▶ [REQUEST A]: In the article on plug-in hybrids, what is the approximate range of the Tesla Motors roadster?
▶ [REQUEST B]: Set down, word for word, the passage of the plug-in hybrid article that opens with "Hybrid-electric vehicles combine" and closes with "safety when overheated.".
▶ [REQUEST C]: Write the next part of the article on plug-in hybrids, starting right after its final sentence.

▶ [READING PASSAGE]:
<<<<

Will Plug-In Hybrids Become the Standard?
Farmers are planting corn and soybeans like crazy, turning food crops into ethanol and biodiesel. Scientists are squeezing oil out of algae while others are trying to coax hydrogen into a fuel that is easy to produce and safe to use. Still other developers are touting the battery-operated electric car, and one company is building a car that runs on compressed air.
Which system will survive? Or will we have a mixture of E85’s, biodiesel, electric, air and hydrogen fueled vehicles cramming our highways and straining the fuel delivery system infrastructure? Eventually, according to the age-old theory that the fittest shall survive, one method of moving us from point “A” to point “B” will emerge, and some folks are betting on the plug-in hybrid.
Designing a battery that will store a lot of energy and handle power surges has been a real problem for automakers. The Lithium-Ion battery has shown it can do both, but engineers say rapid discharges can degrade the battery’s lifetime. One car company using Lithium-Ion batteries, Tesla Motors , has developed a high-performance, all electric roadster with a range of 200 miles or so. The price tag, around $90,000, give a take a few thousand, takes it out of the family car bracket.
Hybrid-electric vehicles combine a battery with an electric motor and a gasoline engine to propel the car. The engine, and energy regenerated during braking, keep the battery charged and the car moving.
Designing a practical plug-in hybrid is another story, and it’s all about the battery, or batteries. It takes more batteries for a plug-in, with substantially different capabilities, such as storing a lot of energy and providing quick acceleration, or discharge of energy when needed. In addition, these batteries need to be more compact, affordable and safe as they cycle through various uses.
Lithium-Ion batteries fill most of that bill, but their useful lifetime can be degraded by sudden sudden surges of power, and there still seems to be a lingering doubt as to their complete safety when overheated.
So how do we answer the need for quick power surges and large storage capacity? With capacitors, of course.

>>>>

[Entries on locating words and elements]
<<<<

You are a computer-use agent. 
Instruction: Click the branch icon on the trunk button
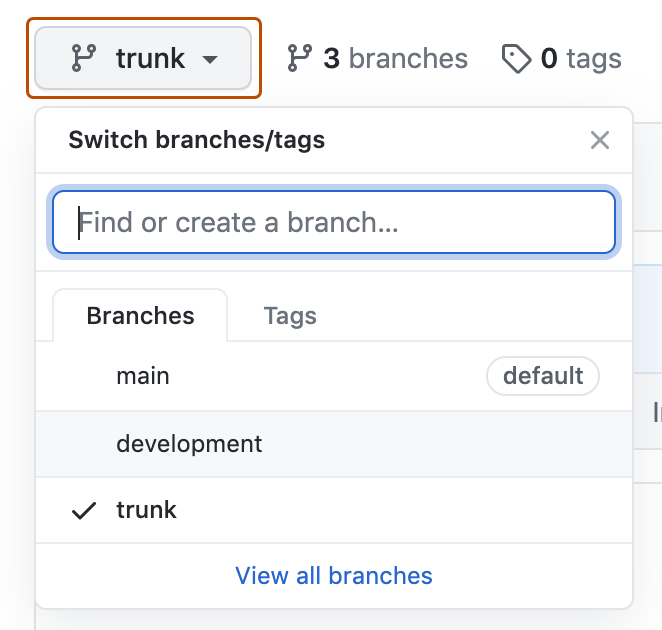tap(83, 59)
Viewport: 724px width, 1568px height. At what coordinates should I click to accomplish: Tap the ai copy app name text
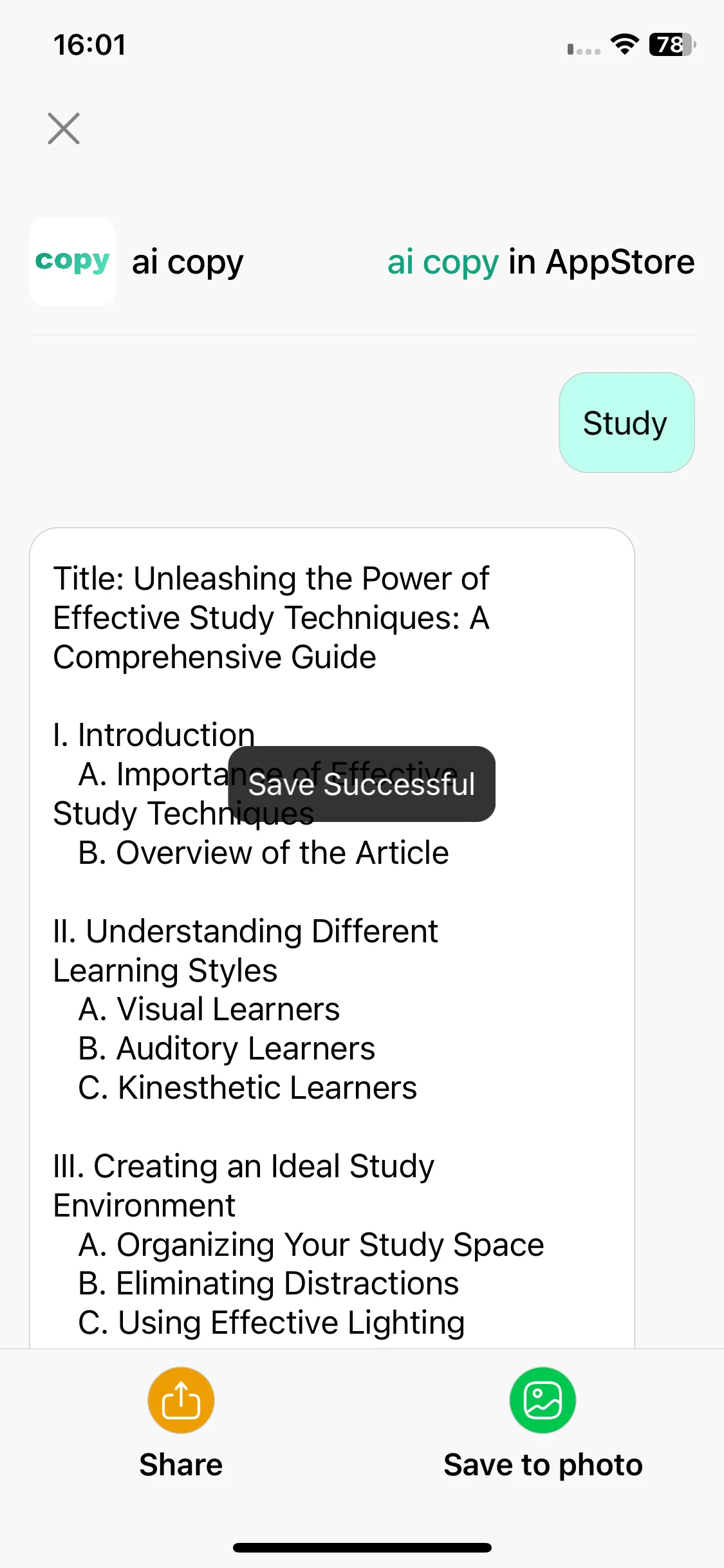point(187,262)
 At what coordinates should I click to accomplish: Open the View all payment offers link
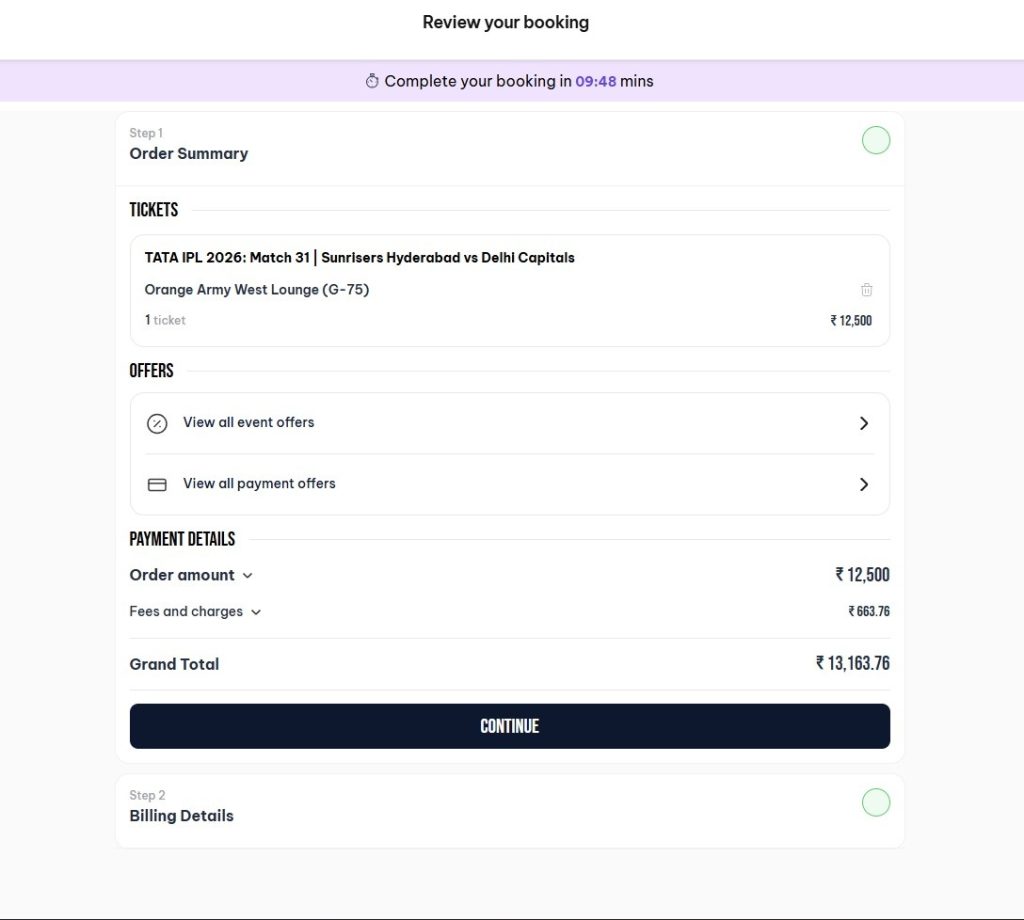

>>>>

▶ [EXERCISE RESPONSE A]: About 200 miles.

▶ [EXERCISE RESPONSE B]:
Hybrid-electric vehicles combine a battery with an electric motor and a gasoline engine to propel the car. The engine, and energy regenerated during braking, keep the battery charged and the car moving.
Designing a practical plug-in hybrid is another story, and it’s all about the battery, or batteries. It takes more batteries for a plug-in, with substantially different capabilities, such as storing a lot of energy and providing quick acceleration, or discharge of energy when needed. In addition, these batteries need to be more compact, affordable and safe as they cycle through various uses.
Lithium-Ion batteries fill most of that bill, but their useful lifetime can be degraded by sudden sudden surges of power, and there still seems to be a lingering doubt as to their complete safety when overheated.

▶ [EXERCISE RESPONSE C]:
Actually, they’re called Ultracaps, the electrical equivalent of a shaken champagne bottle. The difference being they also recharge quickly, having 10 to 100 times the power density of typical batteries and only one-tenth the energy density.
In case you aren’t acquainted with capacitors, I’ll try to help. First of all, capacitors are used in every electronic circuit, in your computer, tv, radio, and cell phone to name a few.
How do they work? Take two separate strands of wire, and on the end of each, attach a flat piece of metal we’ll call a plate. In between these plates, place what is called a dielectric, or a material that will not pass electricity, and put all that into a material that holds it all together which is, in itself, a dielectric.
Now, hook one wire up to the positive side of a battery, the other to the negative side for just a second. A charge builds up on one plate only, and stays there until you put the two wires together, and the capacitor discharges in a flash. I wouldn’t try this with a huge power source, a 6 volt drycell should give you a small spark.
Increase the size and capacity of these capacitors and you have ultracaps, capable of providing an instant power thrust and literally recharging a second later. This, as they say, is a marriage made in heaven for plug-in hybrids.
A working example of this concept is the Extreme Hybrid which was rolled out at the Detroit auto show in January. The developer, AFS Trinity, is not an auto company. They took a Saturn vue hybrid and retrofitted the vehicle to achieve a 40 mile electric range before reverting to run efficiently on it’s gasoline engine like a normal hybrid. Gas mileage comes in at around 150 mpg.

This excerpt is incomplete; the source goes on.